### [YOUR TASK]
Please repeat exactly the lines below from the one containing "Where should I click to: Open" down to the one containing "The width and height of the screenshot is (1568, 725).", both included, and nothing else.

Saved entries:
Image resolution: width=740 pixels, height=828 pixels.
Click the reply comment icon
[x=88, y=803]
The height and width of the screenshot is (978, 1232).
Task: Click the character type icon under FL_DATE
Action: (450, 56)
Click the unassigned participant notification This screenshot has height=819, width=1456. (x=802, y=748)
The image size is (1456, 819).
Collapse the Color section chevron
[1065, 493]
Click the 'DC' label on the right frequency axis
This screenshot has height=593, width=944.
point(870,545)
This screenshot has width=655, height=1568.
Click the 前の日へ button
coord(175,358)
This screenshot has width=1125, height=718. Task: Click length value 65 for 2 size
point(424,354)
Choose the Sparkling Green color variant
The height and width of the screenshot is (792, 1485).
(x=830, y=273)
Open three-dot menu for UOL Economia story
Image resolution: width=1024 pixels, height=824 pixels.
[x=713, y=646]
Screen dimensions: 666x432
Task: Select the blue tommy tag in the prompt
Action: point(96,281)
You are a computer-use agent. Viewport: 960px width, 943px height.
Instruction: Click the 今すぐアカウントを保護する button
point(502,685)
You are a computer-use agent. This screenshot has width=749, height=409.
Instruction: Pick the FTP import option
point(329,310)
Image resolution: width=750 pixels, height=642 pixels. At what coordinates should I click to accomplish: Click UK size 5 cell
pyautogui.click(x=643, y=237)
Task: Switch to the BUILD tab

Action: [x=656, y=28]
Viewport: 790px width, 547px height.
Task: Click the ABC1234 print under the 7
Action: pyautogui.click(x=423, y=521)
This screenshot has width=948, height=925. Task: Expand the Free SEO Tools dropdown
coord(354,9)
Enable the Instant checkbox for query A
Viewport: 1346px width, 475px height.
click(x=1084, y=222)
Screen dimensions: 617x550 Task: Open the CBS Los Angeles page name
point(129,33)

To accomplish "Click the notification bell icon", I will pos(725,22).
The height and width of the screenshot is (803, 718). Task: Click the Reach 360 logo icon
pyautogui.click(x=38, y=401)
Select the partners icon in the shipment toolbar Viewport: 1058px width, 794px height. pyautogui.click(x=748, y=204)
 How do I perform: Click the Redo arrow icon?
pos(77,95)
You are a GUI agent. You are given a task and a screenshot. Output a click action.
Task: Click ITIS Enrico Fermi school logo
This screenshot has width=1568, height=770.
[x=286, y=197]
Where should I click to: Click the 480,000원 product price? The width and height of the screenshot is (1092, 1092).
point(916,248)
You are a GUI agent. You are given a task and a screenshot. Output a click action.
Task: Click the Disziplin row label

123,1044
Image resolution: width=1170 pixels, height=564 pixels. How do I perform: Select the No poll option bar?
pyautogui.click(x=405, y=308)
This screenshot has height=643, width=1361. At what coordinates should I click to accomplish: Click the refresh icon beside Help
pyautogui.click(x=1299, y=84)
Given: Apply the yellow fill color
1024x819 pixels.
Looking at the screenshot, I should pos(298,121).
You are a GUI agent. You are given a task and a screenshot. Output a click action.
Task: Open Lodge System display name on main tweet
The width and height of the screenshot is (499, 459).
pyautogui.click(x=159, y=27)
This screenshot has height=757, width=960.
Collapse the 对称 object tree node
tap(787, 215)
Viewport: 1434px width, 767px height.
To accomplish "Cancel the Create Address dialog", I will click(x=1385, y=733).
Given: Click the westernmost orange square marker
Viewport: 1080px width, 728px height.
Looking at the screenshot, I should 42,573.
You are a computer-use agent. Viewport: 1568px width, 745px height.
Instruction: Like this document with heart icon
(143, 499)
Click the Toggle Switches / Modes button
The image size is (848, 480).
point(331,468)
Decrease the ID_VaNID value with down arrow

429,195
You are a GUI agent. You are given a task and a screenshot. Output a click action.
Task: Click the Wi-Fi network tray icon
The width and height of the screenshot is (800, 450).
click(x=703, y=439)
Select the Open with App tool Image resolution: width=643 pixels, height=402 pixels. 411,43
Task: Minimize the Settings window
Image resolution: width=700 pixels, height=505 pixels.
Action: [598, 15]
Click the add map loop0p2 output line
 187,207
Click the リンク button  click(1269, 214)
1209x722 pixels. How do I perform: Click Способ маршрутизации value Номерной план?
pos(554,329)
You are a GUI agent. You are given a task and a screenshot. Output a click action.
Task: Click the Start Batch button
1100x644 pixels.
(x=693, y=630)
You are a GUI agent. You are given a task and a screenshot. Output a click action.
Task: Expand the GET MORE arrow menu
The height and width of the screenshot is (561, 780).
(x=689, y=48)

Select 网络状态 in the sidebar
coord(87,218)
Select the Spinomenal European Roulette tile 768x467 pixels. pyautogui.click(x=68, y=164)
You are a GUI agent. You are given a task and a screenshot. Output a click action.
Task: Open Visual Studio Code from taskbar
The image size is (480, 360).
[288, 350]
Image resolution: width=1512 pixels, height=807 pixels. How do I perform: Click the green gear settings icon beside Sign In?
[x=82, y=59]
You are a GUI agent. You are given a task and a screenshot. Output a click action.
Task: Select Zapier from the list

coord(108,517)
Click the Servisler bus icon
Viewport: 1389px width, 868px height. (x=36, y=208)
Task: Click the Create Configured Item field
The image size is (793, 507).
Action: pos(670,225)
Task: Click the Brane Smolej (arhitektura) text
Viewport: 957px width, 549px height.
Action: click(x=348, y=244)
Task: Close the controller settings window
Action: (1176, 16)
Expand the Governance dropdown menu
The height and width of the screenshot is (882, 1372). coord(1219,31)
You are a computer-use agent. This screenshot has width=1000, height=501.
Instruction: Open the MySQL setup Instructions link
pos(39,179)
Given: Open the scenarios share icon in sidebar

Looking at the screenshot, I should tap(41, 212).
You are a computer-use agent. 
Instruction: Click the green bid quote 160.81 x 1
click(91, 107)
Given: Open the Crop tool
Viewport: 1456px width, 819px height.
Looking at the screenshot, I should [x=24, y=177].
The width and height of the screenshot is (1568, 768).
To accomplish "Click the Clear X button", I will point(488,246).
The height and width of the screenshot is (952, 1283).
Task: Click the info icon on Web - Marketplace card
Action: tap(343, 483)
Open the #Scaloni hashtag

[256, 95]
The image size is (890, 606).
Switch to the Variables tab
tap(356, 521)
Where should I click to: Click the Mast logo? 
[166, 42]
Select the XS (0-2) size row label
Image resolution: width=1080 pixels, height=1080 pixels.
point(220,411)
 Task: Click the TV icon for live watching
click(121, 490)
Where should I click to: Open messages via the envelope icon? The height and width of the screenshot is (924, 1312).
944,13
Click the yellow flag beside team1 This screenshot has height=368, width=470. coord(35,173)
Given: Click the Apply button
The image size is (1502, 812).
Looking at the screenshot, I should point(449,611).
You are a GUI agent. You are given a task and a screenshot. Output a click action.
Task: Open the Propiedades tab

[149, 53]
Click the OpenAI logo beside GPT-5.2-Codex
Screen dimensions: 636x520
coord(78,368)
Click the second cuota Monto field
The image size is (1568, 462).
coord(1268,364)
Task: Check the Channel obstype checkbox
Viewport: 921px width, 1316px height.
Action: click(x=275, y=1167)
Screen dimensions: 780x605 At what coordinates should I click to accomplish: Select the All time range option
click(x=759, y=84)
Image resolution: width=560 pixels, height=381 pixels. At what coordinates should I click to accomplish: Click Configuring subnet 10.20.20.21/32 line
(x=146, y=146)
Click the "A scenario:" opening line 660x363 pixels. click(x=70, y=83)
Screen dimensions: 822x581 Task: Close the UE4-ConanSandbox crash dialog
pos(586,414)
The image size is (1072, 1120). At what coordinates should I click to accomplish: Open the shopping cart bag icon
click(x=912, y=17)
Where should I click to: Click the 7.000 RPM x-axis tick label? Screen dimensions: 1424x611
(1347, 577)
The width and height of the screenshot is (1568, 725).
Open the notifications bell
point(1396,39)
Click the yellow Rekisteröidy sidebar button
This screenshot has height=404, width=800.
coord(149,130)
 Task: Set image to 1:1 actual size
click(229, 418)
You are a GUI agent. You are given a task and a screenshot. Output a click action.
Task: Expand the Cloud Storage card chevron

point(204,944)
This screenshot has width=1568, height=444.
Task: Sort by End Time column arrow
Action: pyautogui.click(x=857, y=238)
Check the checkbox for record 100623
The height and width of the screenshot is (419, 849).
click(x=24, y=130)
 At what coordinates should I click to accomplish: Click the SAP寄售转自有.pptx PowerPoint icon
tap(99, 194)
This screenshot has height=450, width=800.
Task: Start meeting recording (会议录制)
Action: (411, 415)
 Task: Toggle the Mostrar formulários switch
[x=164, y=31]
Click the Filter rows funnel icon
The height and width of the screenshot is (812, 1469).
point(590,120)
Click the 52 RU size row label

### [WRITTEN ANSWER]
Where should I click to: Open messages via the envelope icon? The height and width of the screenshot is (924, 1312).
944,13
Click the yellow flag beside team1 This screenshot has height=368, width=470. coord(35,173)
Given: Click the Apply button
The image size is (1502, 812).
Looking at the screenshot, I should point(449,611).
You are a GUI agent. You are given a task and a screenshot. Output a click action.
Task: Open the Propiedades tab

[149, 53]
Click the OpenAI logo beside GPT-5.2-Codex
Screen dimensions: 636x520
coord(78,368)
Click the second cuota Monto field
The image size is (1568, 462).
coord(1268,364)
Task: Check the Channel obstype checkbox
Viewport: 921px width, 1316px height.
Action: click(x=275, y=1167)
Screen dimensions: 780x605 At what coordinates should I click to accomplish: Select the All time range option
click(x=759, y=84)
Image resolution: width=560 pixels, height=381 pixels. At what coordinates should I click to accomplish: Click Configuring subnet 10.20.20.21/32 line
(x=146, y=146)
Click the "A scenario:" opening line 660x363 pixels. click(x=70, y=83)
Screen dimensions: 822x581 Task: Close the UE4-ConanSandbox crash dialog
pos(586,414)
The image size is (1072, 1120). At what coordinates should I click to accomplish: Open the shopping cart bag icon
click(x=912, y=17)
Where should I click to: Click the 7.000 RPM x-axis tick label? Screen dimensions: 1424x611
(1347, 577)
The width and height of the screenshot is (1568, 725).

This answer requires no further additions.